Friday, August 05, 2005

The two-party political system in the United States is broken, and more and more people are disgusted with the rhetoric from Republicans and Democrats alike. Both parties have been co-opted by fringe extremist groups that refuse to participate in sane, non-partisan debate and compromise that would end the current government deadlock that grips our country. It is a travesty that will continue until the system comes to a complete halt (not too distant future!) or until citizens finally demand true accountability and governance from their elected officials. It’s time people realize neither liberal nor conservative is a bad word, or a bad position; only when either view is taken to narrow-minded extremes do problems arise.

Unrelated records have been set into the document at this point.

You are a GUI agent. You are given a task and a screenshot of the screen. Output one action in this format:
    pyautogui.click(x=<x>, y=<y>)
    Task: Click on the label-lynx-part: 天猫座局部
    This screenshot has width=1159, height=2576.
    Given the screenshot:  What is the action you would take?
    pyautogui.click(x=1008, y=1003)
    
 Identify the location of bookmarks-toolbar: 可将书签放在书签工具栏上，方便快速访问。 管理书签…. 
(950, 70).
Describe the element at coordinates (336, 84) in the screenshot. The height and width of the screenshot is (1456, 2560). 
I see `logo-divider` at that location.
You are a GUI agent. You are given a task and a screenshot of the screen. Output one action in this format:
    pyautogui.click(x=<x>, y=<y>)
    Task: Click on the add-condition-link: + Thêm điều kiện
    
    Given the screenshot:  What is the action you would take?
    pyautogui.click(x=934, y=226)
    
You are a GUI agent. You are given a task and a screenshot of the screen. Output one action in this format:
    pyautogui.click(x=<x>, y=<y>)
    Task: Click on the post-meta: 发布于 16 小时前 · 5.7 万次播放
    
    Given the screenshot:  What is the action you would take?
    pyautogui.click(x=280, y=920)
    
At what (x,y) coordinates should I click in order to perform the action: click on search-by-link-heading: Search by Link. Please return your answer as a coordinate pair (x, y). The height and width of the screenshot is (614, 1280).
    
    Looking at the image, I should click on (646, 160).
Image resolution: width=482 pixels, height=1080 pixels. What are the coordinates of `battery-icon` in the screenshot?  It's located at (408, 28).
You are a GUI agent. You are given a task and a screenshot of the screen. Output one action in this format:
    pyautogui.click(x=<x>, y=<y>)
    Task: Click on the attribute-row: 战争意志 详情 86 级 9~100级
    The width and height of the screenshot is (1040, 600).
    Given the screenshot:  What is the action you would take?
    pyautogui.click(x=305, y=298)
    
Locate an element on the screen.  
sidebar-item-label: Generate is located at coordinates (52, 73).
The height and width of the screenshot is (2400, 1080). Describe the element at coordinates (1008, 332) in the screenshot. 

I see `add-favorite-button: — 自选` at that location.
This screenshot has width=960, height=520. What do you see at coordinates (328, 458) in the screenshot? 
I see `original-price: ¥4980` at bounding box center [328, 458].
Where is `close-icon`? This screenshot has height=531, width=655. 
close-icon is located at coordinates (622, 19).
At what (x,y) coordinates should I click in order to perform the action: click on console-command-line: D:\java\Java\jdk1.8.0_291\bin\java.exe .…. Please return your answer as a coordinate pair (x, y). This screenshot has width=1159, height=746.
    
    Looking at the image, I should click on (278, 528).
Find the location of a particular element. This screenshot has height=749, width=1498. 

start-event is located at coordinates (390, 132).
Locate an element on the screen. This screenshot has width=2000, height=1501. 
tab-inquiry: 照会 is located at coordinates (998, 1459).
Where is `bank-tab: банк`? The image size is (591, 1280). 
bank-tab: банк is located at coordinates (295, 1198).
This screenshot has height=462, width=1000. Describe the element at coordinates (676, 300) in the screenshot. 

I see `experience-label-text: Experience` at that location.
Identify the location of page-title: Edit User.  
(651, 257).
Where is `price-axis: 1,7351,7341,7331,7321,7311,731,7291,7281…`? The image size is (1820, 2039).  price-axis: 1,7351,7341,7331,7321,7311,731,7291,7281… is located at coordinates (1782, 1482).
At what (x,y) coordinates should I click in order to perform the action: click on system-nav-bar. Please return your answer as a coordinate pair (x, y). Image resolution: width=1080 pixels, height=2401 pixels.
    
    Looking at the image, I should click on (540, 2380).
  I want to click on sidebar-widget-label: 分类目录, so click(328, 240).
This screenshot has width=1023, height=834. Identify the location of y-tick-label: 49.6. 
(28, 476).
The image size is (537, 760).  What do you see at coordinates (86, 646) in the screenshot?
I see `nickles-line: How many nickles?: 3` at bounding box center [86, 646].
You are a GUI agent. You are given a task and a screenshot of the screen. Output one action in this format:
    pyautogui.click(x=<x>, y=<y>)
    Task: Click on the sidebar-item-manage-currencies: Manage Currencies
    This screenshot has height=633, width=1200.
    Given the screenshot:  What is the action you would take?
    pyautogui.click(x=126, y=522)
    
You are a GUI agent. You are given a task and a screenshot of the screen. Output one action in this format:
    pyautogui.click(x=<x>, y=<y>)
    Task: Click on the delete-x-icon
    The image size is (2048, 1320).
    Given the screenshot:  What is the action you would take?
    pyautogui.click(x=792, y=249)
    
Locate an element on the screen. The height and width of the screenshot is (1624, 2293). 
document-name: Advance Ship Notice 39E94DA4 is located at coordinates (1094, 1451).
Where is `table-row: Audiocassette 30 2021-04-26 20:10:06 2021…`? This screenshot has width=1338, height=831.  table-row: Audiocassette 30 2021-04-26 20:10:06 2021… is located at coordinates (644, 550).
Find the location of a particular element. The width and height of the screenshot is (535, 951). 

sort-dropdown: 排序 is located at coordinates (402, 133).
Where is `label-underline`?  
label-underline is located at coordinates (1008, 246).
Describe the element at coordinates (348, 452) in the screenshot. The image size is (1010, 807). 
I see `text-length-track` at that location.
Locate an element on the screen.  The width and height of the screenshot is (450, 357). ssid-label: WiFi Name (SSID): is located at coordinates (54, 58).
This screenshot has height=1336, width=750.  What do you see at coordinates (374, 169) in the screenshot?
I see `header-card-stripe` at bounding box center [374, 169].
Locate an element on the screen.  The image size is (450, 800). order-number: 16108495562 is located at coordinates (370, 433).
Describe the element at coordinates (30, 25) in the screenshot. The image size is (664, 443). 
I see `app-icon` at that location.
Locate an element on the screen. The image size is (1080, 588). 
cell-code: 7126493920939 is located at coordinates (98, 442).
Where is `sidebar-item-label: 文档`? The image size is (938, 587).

Sufficiently independent moderates who truly serve the best interests of the country as a whole must be given a voice, resources, and power, to return government to a stable, functioning body. Without this return to sanity, the United States will continue on its downward spiral, not only in world opinion, but in internal value and substance as well. As long as elections are based on personalities and polarizing non-issues, truly important topics, i.e., education reform, health care, environmental concerns, will be left unaddressed (except on the negative, finger-pointing level) and without resolution.

The media in general only serves to heighten the tension between the extremes, focusing on ‘red’ and ‘blue’ states as if any one region is all or nothing. The honor and value of cooperation and compromise have been lost in the shrillness of a losing battle on ‘family values’ and an unspecific ‘war on terrorism,’ as if terrorism were that easily defined or identified.

It is interesting to note that the divisiveness of the parties fades considerably the closer one gets to local government. At least in small town America, it is far more important to keep the schools open, the trash collected, and the streets safe than to worry about which party controls village council. And that is as it should be. Some people, of course, insist on keeping the national rhetoric alive, but at a much lower key and with less negative impact on governing than what Washington D.C. seems to face.

I have voted in every available election since 1976, when I turned 18, and consider it my duty to be an informed, involved citizen at the polls. But the current political climate makes that commitment increasingly difficult. I’m tired of choosing the lesser of two evils for any given office, of voting against someone rather than for a candidate who truly embodies the spirit of community service. I would be happy to help my local government by working at the polls, but because I refuse to identity with either of the existing, broken-but-in-charge parties, my offer is not accepted.

So the two-party system continues to chug along, barely functioning, moving on its own tired momentum rather than on inspiration and growth and hope for a better tomorrow. A body in motion tends to stay in motion, but the perpetual motion machine has yet to be invented, and I very seriously doubt our government will be the one to find that impetus. It will grind to a halt without an influx of new ideas and new motivations, and the courage to stand up to the old-school, neo-con, left-wing, radical forces that currently hold us all hostage.